Engineering Academic Software

Diese Seminarbeschreibung wurde vor dem Seminar auf unseren Webseiten veröffentlicht und bei der Einladung zum Seminar verwendet.

Motivation

Software is fundamental to academic research work, both as part of the method and as the result of research. With the advent of artifact evaluation committees of conferences, journals which include source code and running systems as part of the published artifacts, as well as the increasing push to reproducibility, we foresee that software will only increase in importance as part of the academic process. To ensure the quality of this software, we must

  1. better understand the constraints of the environment in which academic software is created and used,
  2. adapt and distribute appropriate software engineering knowledge and expertise across communities, and
  3. identify strengths, weaknesses, risks and opportunities in academic software engineering.

The goal of this Perspectives Workshop is to produce a roadmap towards future professional software engineering for software-based research instruments and other software produced and used in an academic context (i.e., for science, not administration). We will seek to address the following questions:

  • What is academic software? How is it different from other software? What are its most pressing dimensions of quality?
  • Is the software that drives our research methods correct? Are the inputs and outputs sufficiently specified to be able to interpret the difference between incorrect and correct? How to verify (test or prove) our claims?
  • Is the software we use and produce in an academic context sustainable? How can we ensure that the software continues to evolve and offer value after serving its initial purpose?
  • Are we able to incrementally adapt research software to emerging opportunities at the same time, without loss of reproducibility and without incurring prohibitive cost?
  • How can we adapt software engineering methods for the unique academic context without losing quality?
  • How can we balance domain knowledge and expertise with software engineering knowledge and expertise in an academic research team?
  • What are motivators for investment and change for research teams, considering the highly competitive and already complex environment they operate in? Is it clear what is required in terms of long term funding, education and infrastructure to make the goals of academic software feasible?
  • Do quality aspects of academic software apply to open data as well? How can well-engineered academic software together with open data make science more reproducible?

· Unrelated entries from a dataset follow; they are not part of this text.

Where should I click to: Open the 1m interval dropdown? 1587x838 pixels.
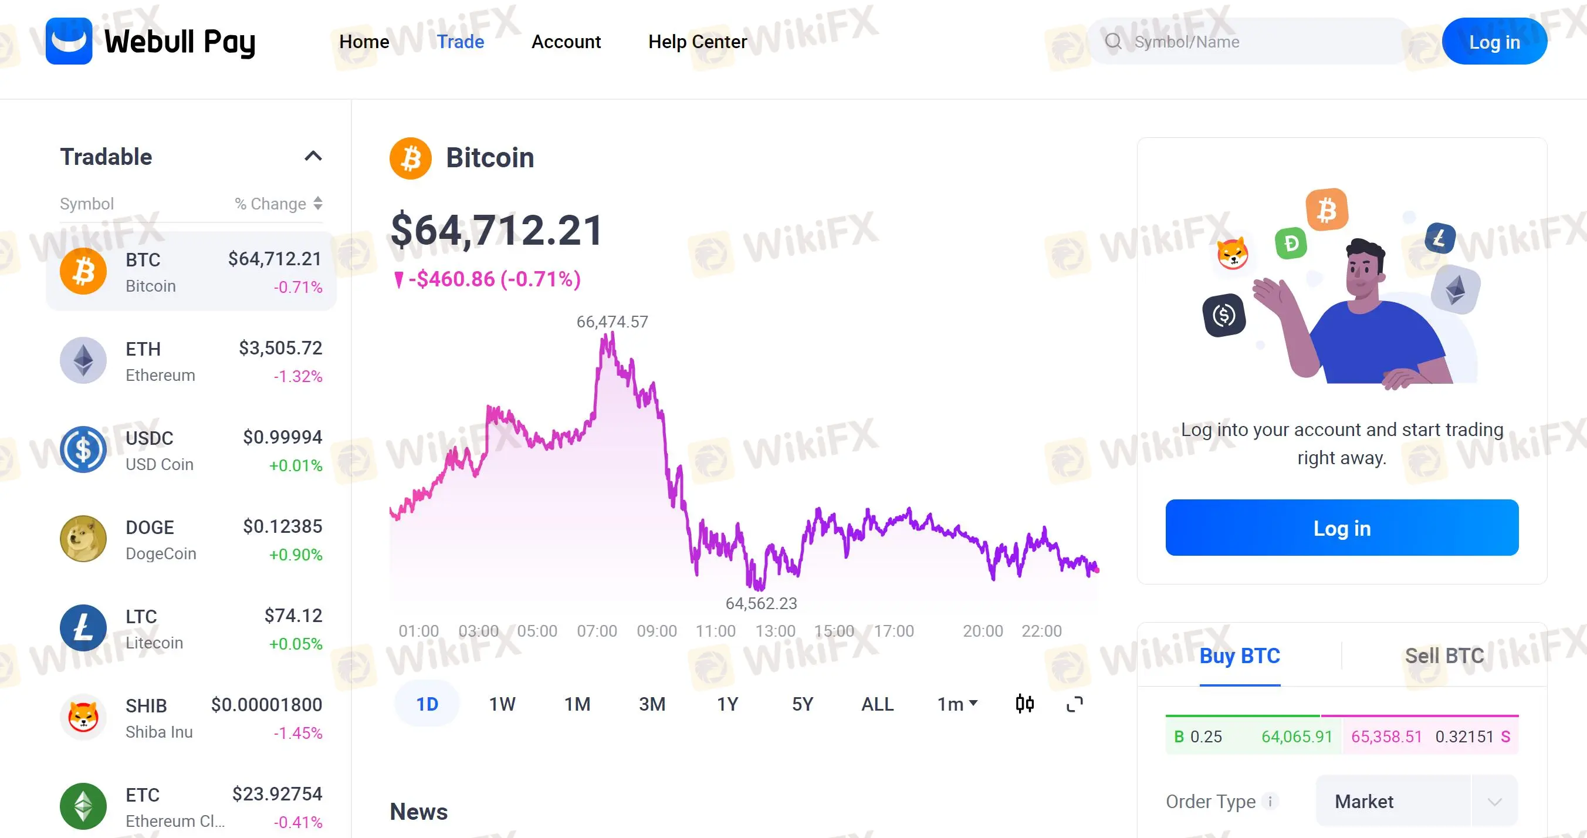pos(957,704)
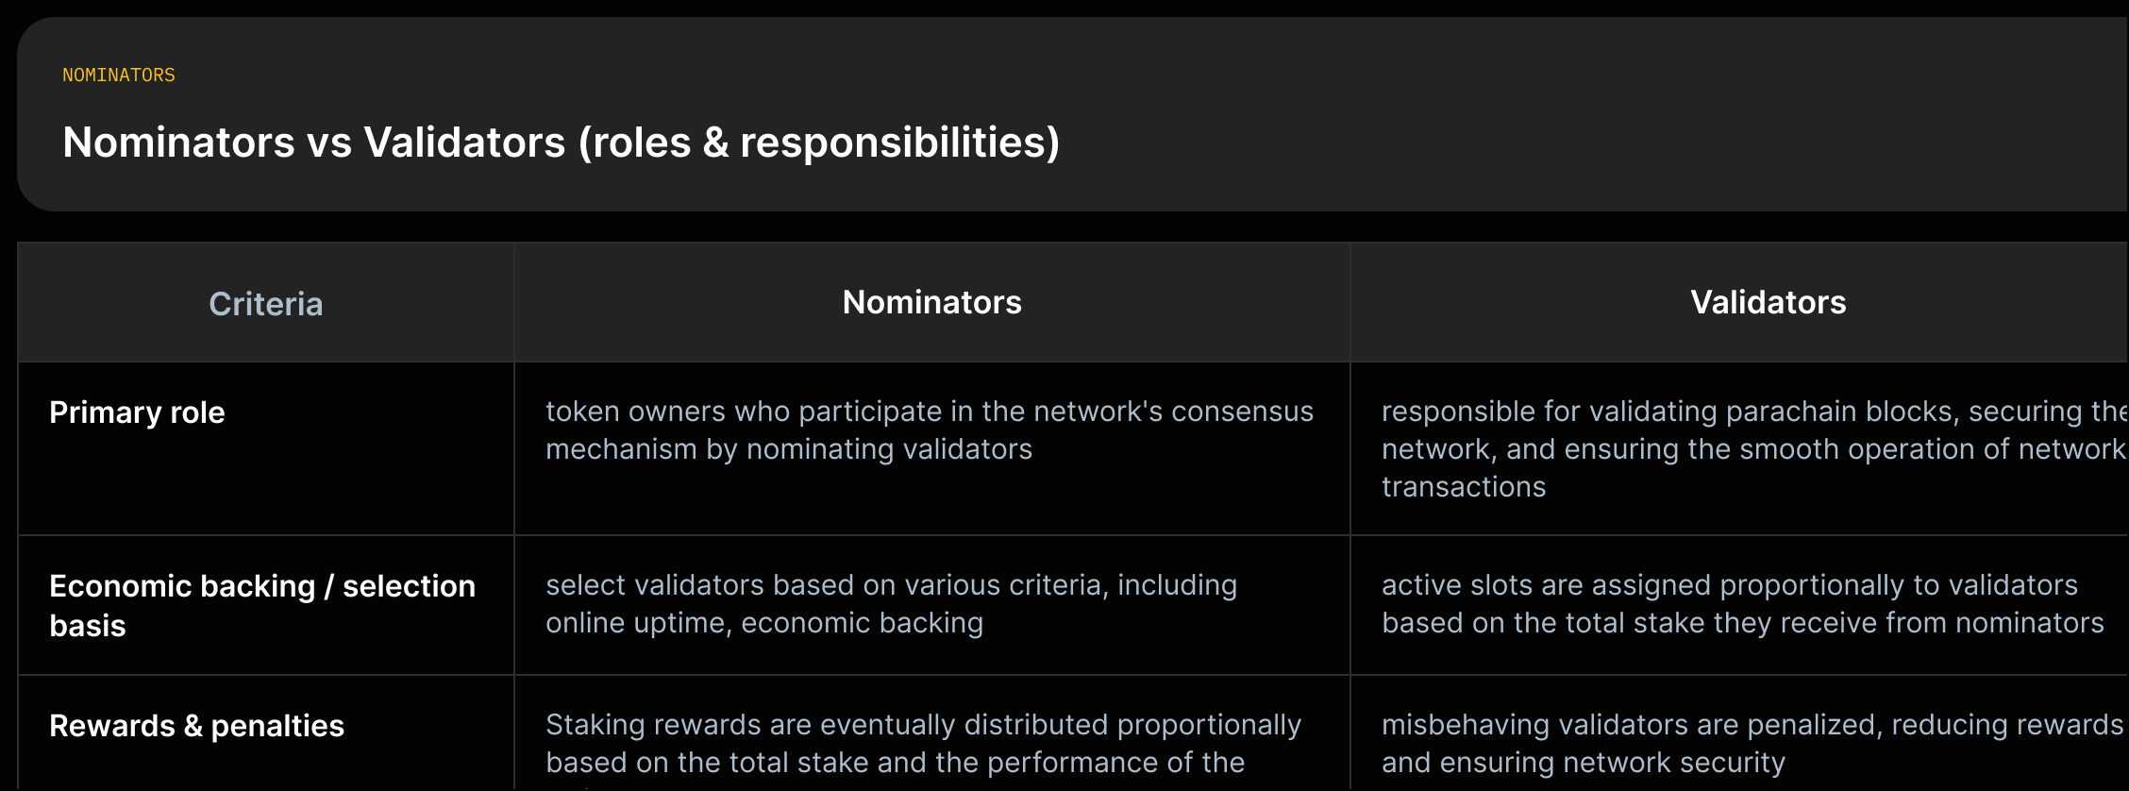Click the Nominators primary role description

(930, 430)
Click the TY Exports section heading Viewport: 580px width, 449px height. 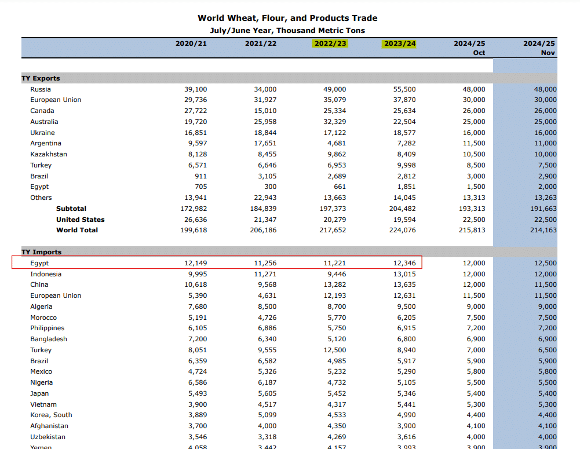pos(41,78)
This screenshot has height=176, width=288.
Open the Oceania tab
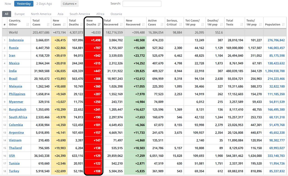coord(116,14)
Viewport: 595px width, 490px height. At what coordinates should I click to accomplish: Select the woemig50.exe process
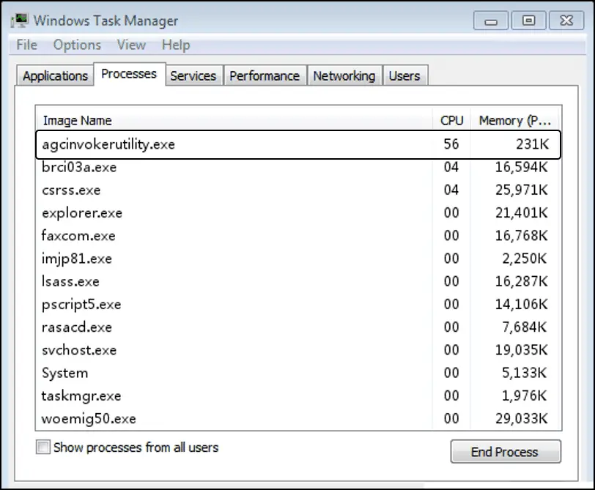[298, 418]
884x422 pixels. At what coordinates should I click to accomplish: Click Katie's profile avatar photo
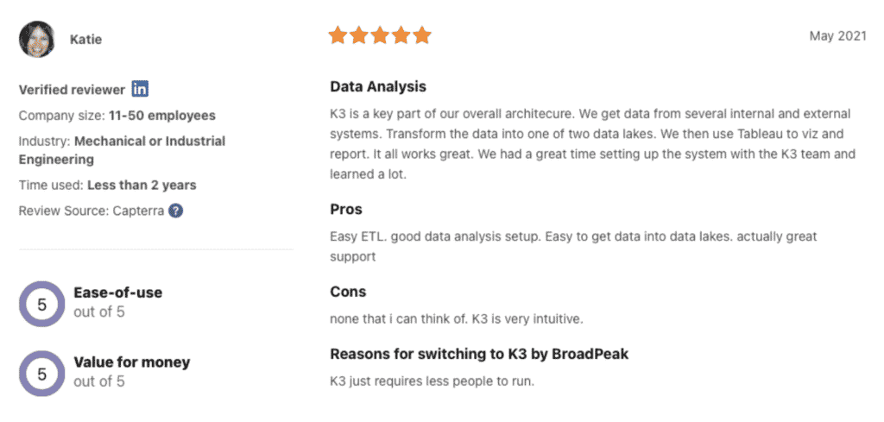click(x=36, y=39)
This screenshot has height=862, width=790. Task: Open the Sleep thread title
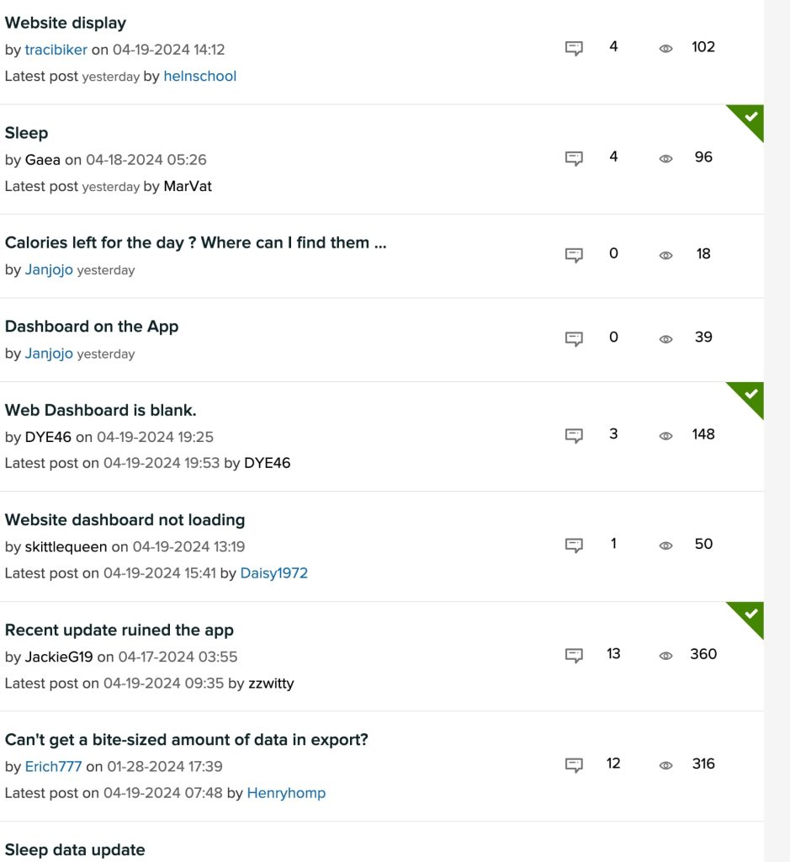pos(27,133)
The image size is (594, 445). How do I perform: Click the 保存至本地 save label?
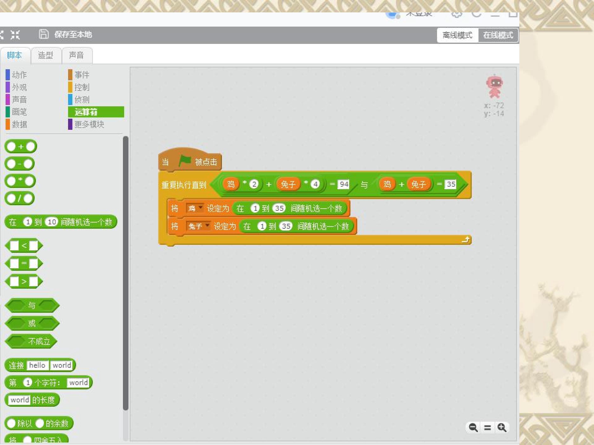point(73,34)
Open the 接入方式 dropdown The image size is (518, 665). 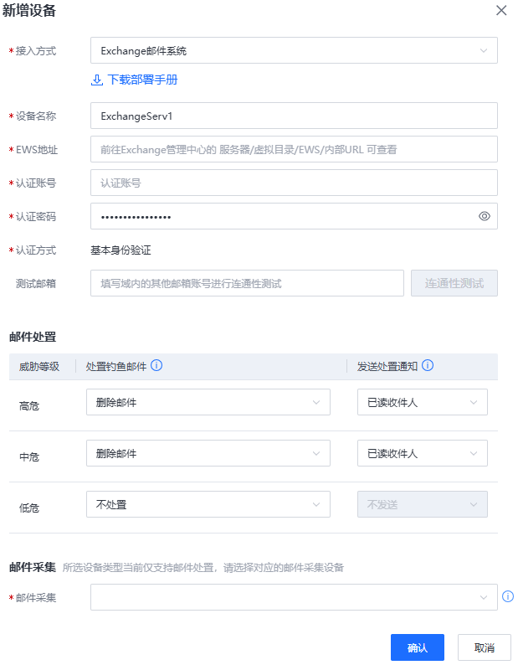click(294, 50)
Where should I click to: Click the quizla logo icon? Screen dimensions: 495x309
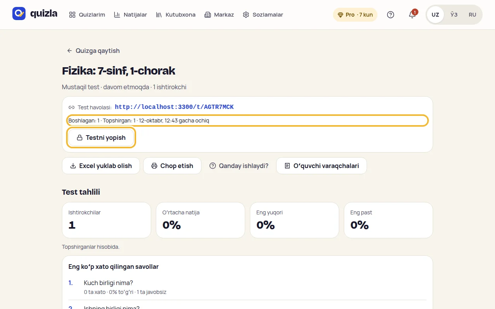(19, 14)
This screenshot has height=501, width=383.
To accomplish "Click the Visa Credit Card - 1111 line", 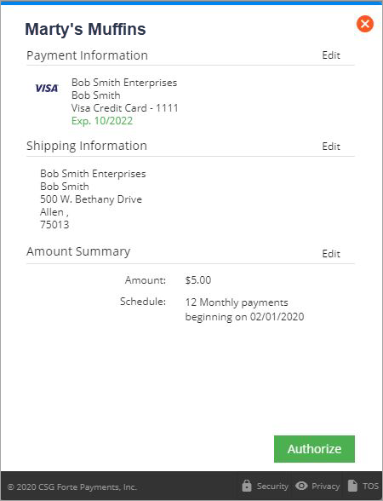I will 125,108.
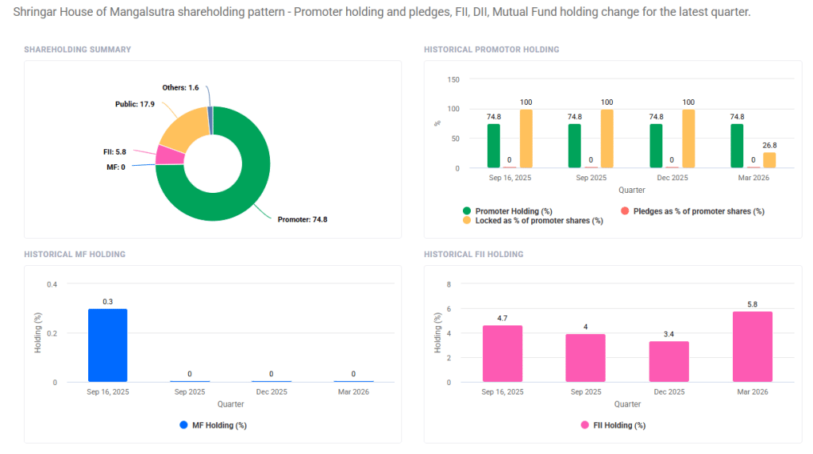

We conjecture software engineering and academic software developers can learn from each other. We believe that the software engineering research community is well-positioned to provide input on research software for other research communities. At the same time, the software engineering community will learn from other research communities who have experience in validating experimental research methods, calibrating research instruments, and developing software for and with academic researchers.